"""

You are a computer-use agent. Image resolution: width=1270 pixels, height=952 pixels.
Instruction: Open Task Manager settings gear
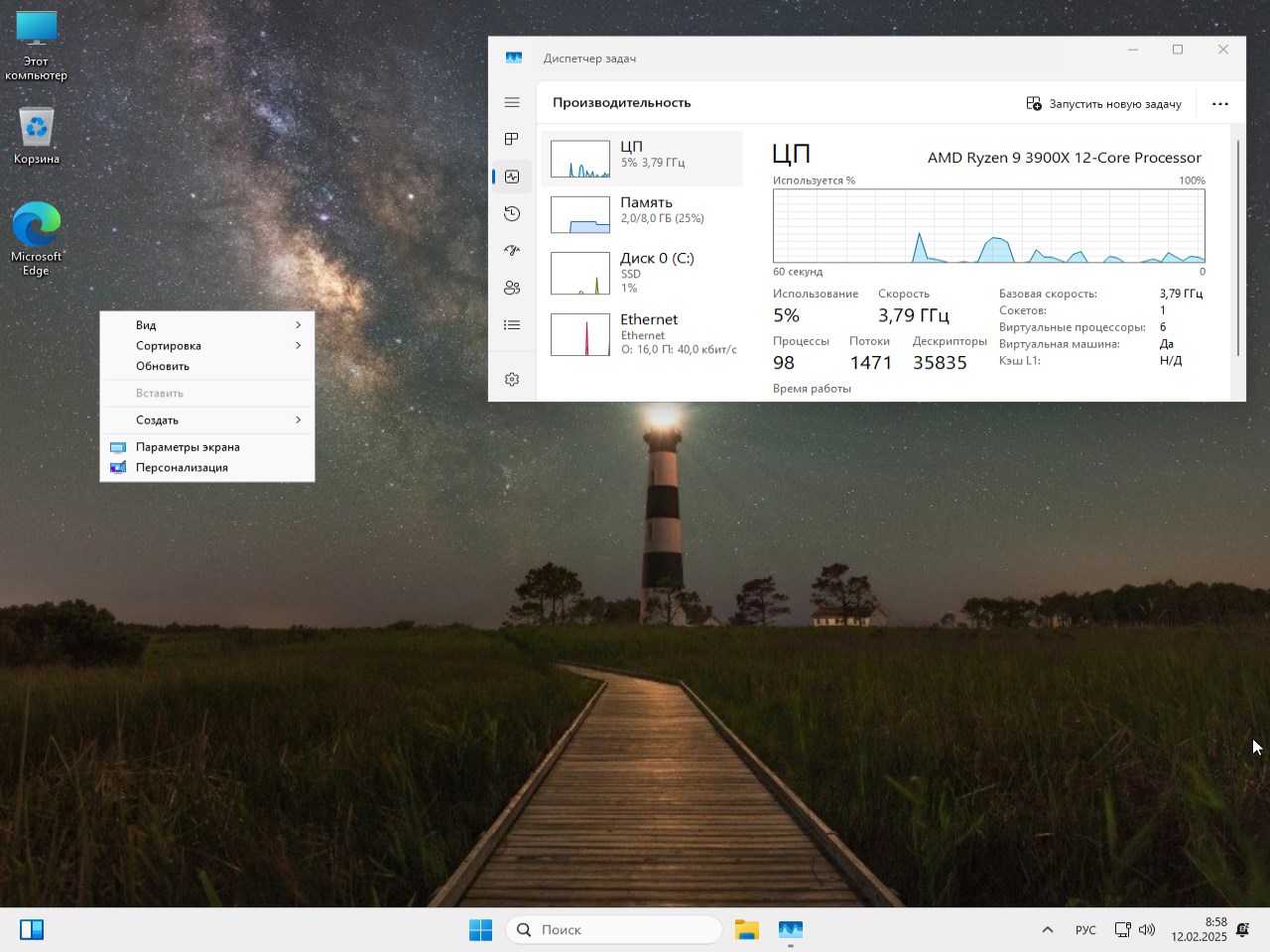coord(512,380)
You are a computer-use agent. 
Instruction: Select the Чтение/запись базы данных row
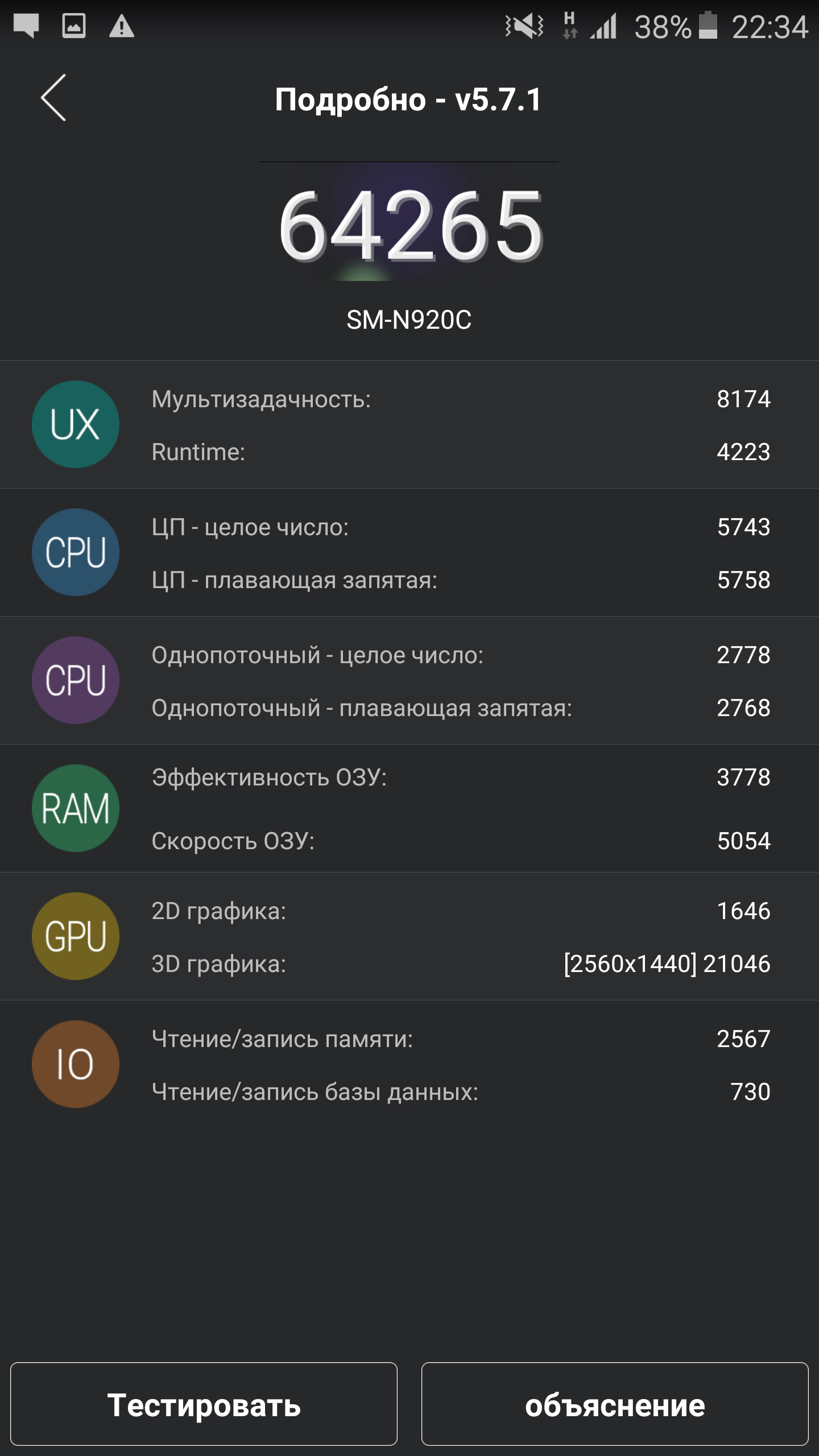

"""

*WHAT IS NEEDED*
State how many lines above include the word "agent", and nothing more.

*ANSWER SPACE*
2